TASK TO COMPLETE
Copy each of the following entries exactly as it appears, line for line.

DATASET RECORDS
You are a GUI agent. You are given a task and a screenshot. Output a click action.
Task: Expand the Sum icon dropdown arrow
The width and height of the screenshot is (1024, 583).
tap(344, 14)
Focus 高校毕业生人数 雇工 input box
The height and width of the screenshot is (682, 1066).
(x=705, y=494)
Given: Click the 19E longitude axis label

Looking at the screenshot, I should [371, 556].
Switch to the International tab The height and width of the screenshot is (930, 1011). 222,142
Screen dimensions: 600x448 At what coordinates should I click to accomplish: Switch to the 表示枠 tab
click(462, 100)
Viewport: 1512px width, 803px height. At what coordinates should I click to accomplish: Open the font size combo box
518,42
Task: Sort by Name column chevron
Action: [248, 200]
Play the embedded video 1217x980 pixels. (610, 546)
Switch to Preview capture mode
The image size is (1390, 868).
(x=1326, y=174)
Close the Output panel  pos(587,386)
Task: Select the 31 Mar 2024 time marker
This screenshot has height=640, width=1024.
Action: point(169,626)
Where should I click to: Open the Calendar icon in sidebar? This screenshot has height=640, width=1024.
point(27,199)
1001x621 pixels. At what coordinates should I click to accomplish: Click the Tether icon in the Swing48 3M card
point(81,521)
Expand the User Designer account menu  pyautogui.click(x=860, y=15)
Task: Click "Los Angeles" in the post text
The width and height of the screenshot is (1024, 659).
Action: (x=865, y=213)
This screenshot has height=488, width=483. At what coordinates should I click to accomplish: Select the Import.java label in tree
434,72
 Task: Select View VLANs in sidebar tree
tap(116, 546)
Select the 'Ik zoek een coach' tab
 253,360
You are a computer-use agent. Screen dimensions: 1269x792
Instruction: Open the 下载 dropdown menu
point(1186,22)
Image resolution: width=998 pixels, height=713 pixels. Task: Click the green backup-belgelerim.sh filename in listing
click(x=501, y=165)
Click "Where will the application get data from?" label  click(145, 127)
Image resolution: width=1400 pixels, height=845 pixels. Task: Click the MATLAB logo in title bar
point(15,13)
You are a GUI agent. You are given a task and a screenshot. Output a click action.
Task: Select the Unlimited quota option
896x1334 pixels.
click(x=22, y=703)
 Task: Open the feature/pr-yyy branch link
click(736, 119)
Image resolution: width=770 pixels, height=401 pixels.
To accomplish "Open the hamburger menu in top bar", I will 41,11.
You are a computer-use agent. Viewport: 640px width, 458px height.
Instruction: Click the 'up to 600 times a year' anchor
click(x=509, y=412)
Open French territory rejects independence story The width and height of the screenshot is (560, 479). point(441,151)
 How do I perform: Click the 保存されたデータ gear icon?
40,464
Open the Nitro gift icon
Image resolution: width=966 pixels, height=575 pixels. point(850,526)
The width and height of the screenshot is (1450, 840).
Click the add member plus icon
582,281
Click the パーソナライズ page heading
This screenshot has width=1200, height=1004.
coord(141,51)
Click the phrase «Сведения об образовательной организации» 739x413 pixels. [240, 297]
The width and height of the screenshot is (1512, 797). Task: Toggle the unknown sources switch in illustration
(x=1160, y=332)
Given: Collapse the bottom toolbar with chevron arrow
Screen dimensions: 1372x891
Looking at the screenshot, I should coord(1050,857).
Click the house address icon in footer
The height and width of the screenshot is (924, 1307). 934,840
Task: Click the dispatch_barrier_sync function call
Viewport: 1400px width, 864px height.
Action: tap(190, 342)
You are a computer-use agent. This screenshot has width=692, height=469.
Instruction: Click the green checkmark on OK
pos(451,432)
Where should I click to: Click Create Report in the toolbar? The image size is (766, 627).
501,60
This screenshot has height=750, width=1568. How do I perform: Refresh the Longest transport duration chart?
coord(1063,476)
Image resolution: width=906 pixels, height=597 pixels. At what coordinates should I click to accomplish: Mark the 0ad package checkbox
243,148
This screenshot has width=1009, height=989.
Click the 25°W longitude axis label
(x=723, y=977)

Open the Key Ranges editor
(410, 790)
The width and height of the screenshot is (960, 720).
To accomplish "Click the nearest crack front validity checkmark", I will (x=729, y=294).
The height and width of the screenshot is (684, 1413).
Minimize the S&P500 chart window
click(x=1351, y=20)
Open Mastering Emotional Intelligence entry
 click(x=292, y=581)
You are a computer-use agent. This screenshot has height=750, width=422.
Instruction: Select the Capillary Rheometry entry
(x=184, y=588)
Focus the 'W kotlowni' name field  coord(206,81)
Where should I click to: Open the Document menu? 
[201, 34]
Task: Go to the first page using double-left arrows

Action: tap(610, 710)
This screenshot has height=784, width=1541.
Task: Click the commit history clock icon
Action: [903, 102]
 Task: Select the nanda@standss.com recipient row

THE REPLY
You are a GUI agent. You are given a task and a screenshot. Output a click action.
Task: Expand the Sum icon dropdown arrow
The width and height of the screenshot is (1024, 583).
tap(344, 14)
Focus 高校毕业生人数 雇工 input box
The height and width of the screenshot is (682, 1066).
(x=705, y=494)
Given: Click the 19E longitude axis label

Looking at the screenshot, I should [371, 556].
Switch to the International tab The height and width of the screenshot is (930, 1011). 222,142
Screen dimensions: 600x448 At what coordinates should I click to accomplish: Switch to the 表示枠 tab
click(462, 100)
Viewport: 1512px width, 803px height. At what coordinates should I click to accomplish: Open the font size combo box
518,42
Task: Sort by Name column chevron
Action: [248, 200]
Play the embedded video 1217x980 pixels. (610, 546)
Switch to Preview capture mode
The image size is (1390, 868).
(x=1326, y=174)
Close the Output panel  pos(587,386)
Task: Select the 31 Mar 2024 time marker
This screenshot has height=640, width=1024.
Action: point(169,626)
Where should I click to: Open the Calendar icon in sidebar? This screenshot has height=640, width=1024.
point(27,199)
1001x621 pixels. At what coordinates should I click to accomplish: Click the Tether icon in the Swing48 3M card
point(81,521)
Expand the User Designer account menu  pyautogui.click(x=860, y=15)
Task: Click "Los Angeles" in the post text
The width and height of the screenshot is (1024, 659).
Action: (x=865, y=213)
This screenshot has height=488, width=483. At what coordinates should I click to accomplish: Select the Import.java label in tree
434,72
 Task: Select View VLANs in sidebar tree
tap(116, 546)
Select the 'Ik zoek een coach' tab
 253,360
You are a computer-use agent. Screen dimensions: 1269x792
Instruction: Open the 下载 dropdown menu
point(1186,22)
Image resolution: width=998 pixels, height=713 pixels. Task: Click the green backup-belgelerim.sh filename in listing
click(x=501, y=165)
Click "Where will the application get data from?" label  click(145, 127)
Image resolution: width=1400 pixels, height=845 pixels. Task: Click the MATLAB logo in title bar
point(15,13)
You are a GUI agent. You are given a task and a screenshot. Output a click action.
Task: Select the Unlimited quota option
896x1334 pixels.
click(x=22, y=703)
 Task: Open the feature/pr-yyy branch link
click(736, 119)
Image resolution: width=770 pixels, height=401 pixels.
To accomplish "Open the hamburger menu in top bar", I will 41,11.
You are a computer-use agent. Viewport: 640px width, 458px height.
Instruction: Click the 'up to 600 times a year' anchor
click(x=509, y=412)
Open French territory rejects independence story The width and height of the screenshot is (560, 479). point(441,151)
 How do I perform: Click the 保存されたデータ gear icon?
40,464
Open the Nitro gift icon
Image resolution: width=966 pixels, height=575 pixels. point(850,526)
The width and height of the screenshot is (1450, 840).
Click the add member plus icon
582,281
Click the パーソナライズ page heading
This screenshot has width=1200, height=1004.
coord(141,51)
Click the phrase «Сведения об образовательной организации» 739x413 pixels. [240, 297]
The width and height of the screenshot is (1512, 797). Task: Toggle the unknown sources switch in illustration
(x=1160, y=332)
Given: Collapse the bottom toolbar with chevron arrow
Screen dimensions: 1372x891
Looking at the screenshot, I should coord(1050,857).
Click the house address icon in footer
The height and width of the screenshot is (924, 1307). 934,840
Task: Click the dispatch_barrier_sync function call
Viewport: 1400px width, 864px height.
Action: tap(190, 342)
You are a computer-use agent. This screenshot has width=692, height=469.
Instruction: Click the green checkmark on OK
pos(451,432)
Where should I click to: Click Create Report in the toolbar? The image size is (766, 627).
501,60
This screenshot has height=750, width=1568. How do I perform: Refresh the Longest transport duration chart?
coord(1063,476)
Image resolution: width=906 pixels, height=597 pixels. At what coordinates should I click to accomplish: Mark the 0ad package checkbox
243,148
This screenshot has width=1009, height=989.
Click the 25°W longitude axis label
(x=723, y=977)

Open the Key Ranges editor
(410, 790)
The width and height of the screenshot is (960, 720).
To accomplish "Click the nearest crack front validity checkmark", I will (x=729, y=294).
The height and width of the screenshot is (684, 1413).
Minimize the S&P500 chart window
click(x=1351, y=20)
Open Mastering Emotional Intelligence entry
 click(x=292, y=581)
You are a computer-use agent. This screenshot has height=750, width=422.
Instruction: Select the Capillary Rheometry entry
(x=184, y=588)
Focus the 'W kotlowni' name field  coord(206,81)
Where should I click to: Open the Document menu? 
[201, 34]
Task: Go to the first page using double-left arrows

Action: tap(610, 710)
This screenshot has height=784, width=1541.
Task: Click the commit history clock icon
Action: [903, 102]
 Task: Select the nanda@standss.com recipient row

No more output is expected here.